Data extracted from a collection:
◆ ◆ ◆ ◆

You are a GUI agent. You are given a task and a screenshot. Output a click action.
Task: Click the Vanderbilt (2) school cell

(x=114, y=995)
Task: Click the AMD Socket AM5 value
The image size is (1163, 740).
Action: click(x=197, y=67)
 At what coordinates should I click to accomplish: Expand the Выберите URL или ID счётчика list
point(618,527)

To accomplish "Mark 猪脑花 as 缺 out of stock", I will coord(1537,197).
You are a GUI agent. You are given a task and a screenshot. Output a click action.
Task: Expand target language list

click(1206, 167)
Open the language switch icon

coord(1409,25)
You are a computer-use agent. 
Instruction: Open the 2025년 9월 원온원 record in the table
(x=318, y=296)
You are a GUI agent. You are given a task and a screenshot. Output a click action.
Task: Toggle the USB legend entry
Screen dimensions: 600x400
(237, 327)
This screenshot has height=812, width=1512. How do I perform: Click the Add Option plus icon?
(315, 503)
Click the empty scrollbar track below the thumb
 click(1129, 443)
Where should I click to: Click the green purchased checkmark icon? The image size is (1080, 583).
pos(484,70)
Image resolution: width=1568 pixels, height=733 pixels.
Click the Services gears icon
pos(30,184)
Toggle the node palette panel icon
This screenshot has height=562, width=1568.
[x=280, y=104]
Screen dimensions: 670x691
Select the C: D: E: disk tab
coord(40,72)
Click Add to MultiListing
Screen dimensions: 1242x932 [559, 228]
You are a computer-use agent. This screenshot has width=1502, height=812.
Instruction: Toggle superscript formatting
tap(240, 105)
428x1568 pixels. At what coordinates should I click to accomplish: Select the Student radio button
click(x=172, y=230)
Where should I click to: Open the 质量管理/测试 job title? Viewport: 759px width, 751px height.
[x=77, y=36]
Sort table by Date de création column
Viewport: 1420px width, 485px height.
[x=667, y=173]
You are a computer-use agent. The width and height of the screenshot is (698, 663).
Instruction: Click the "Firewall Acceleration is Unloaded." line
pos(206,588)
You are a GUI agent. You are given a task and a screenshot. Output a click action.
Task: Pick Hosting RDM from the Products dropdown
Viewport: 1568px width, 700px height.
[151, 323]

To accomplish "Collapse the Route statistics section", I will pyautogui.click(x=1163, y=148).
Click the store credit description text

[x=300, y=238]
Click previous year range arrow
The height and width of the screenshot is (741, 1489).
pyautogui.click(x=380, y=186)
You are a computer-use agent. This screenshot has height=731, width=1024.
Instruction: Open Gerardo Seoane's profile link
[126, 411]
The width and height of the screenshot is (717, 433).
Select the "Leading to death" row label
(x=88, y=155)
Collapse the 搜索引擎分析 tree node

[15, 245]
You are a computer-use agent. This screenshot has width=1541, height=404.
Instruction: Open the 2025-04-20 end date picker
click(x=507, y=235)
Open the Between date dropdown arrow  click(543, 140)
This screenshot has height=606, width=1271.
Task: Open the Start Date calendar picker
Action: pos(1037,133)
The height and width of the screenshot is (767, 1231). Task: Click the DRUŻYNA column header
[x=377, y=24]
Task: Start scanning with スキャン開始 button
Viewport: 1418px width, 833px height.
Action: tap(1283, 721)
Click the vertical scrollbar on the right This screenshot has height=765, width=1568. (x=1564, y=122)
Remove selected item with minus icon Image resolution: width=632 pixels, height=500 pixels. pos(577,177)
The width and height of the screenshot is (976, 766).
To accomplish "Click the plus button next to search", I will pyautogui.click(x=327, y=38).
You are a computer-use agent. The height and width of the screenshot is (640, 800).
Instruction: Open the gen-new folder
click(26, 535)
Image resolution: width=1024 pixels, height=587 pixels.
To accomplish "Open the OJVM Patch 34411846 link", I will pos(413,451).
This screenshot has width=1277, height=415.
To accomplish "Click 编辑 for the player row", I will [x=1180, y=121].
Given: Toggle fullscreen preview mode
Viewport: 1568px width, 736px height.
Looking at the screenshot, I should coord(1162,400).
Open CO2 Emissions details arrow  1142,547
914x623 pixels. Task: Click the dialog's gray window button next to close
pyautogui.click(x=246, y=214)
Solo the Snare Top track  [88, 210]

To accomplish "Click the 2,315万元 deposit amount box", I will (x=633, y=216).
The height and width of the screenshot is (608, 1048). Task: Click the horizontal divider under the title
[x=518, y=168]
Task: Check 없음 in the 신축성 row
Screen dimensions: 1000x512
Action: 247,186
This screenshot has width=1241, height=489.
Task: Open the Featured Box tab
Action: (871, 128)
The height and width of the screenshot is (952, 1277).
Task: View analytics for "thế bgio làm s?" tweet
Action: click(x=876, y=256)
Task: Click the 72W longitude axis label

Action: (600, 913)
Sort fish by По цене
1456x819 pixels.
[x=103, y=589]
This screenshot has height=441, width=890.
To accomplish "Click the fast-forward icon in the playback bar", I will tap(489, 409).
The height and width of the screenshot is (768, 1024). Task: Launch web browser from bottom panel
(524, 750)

◆ ◆ ◆ ◆

From the entries above, write out only the lines starting at the line that holds "This screenshot has height=812, width=1512." and ending at the line that holds "Image resolution: width=1568", keeping both and matching them exactly.

__Task result__.
This screenshot has height=812, width=1512. How do I perform: Click the Add Option plus icon?
(315, 503)
Click the empty scrollbar track below the thumb
 click(1129, 443)
Where should I click to: Click the green purchased checkmark icon? The image size is (1080, 583).
pos(484,70)
Image resolution: width=1568 pixels, height=733 pixels.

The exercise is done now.